▸ Your instructions
Convert the lines below into a JSON list of strings, one string per line, leaving out blank lines.

▸ Material to process
________________

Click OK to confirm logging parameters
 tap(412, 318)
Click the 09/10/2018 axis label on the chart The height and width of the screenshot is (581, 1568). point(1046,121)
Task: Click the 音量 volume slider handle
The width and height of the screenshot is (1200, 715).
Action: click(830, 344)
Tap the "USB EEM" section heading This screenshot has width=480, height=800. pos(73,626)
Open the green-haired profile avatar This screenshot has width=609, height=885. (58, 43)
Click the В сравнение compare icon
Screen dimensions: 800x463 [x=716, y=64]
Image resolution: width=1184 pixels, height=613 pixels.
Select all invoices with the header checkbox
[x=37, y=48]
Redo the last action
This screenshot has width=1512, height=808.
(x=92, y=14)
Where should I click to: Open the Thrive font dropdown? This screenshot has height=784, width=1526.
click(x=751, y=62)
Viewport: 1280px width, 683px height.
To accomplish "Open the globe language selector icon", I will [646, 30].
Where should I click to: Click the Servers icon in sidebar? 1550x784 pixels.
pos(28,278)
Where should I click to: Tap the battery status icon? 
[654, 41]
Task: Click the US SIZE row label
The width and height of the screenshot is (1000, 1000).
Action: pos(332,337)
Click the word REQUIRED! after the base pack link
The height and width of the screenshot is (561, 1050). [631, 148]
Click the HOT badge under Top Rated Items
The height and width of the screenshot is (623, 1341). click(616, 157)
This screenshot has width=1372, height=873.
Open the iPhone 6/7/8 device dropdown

________________

▸ The response
[
  "Click OK to confirm logging parameters",
  " tap(412, 318)",
  "Click the 09/10/2018 axis label on the chart The height and width of the screenshot is (581, 1568). point(1046,121)",
  "Task: Click the 音量 volume slider handle",
  "The width and height of the screenshot is (1200, 715).",
  "Action: click(830, 344)",
  "Tap the \"USB EEM\" section heading This screenshot has width=480, height=800. pos(73,626)",
  "Open the green-haired profile avatar This screenshot has width=609, height=885. (58, 43)",
  "Click the В сравнение compare icon",
  "Screen dimensions: 800x463 [x=716, y=64]",
  "Image resolution: width=1184 pixels, height=613 pixels.",
  "Select all invoices with the header checkbox",
  "[x=37, y=48]",
  "Redo the last action",
  "This screenshot has width=1512, height=808.",
  "(x=92, y=14)",
  "Where should I click to: Open the Thrive font dropdown? This screenshot has height=784, width=1526.",
  "click(x=751, y=62)",
  "Viewport: 1280px width, 683px height.",
  "To accomplish \"Open the globe language selector icon\", I will [646, 30].",
  "Where should I click to: Click the Servers icon in sidebar? 1550x784 pixels.",
  "pos(28,278)",
  "Where should I click to: Tap the battery status icon? ",
  "[654, 41]",
  "Task: Click the US SIZE row label",
  "The width and height of the screenshot is (1000, 1000).",
  "Action: pos(332,337)",
  "Click the word REQUIRED! after the base pack link",
  "The height and width of the screenshot is (561, 1050). [631, 148]",
  "Click the HOT badge under Top Rated Items",
  "The height and width of the screenshot is (623, 1341). click(616, 157)",
  "This screenshot has width=1372, height=873.",
  "Open the iPhone 6/7/8 device dropdown"
]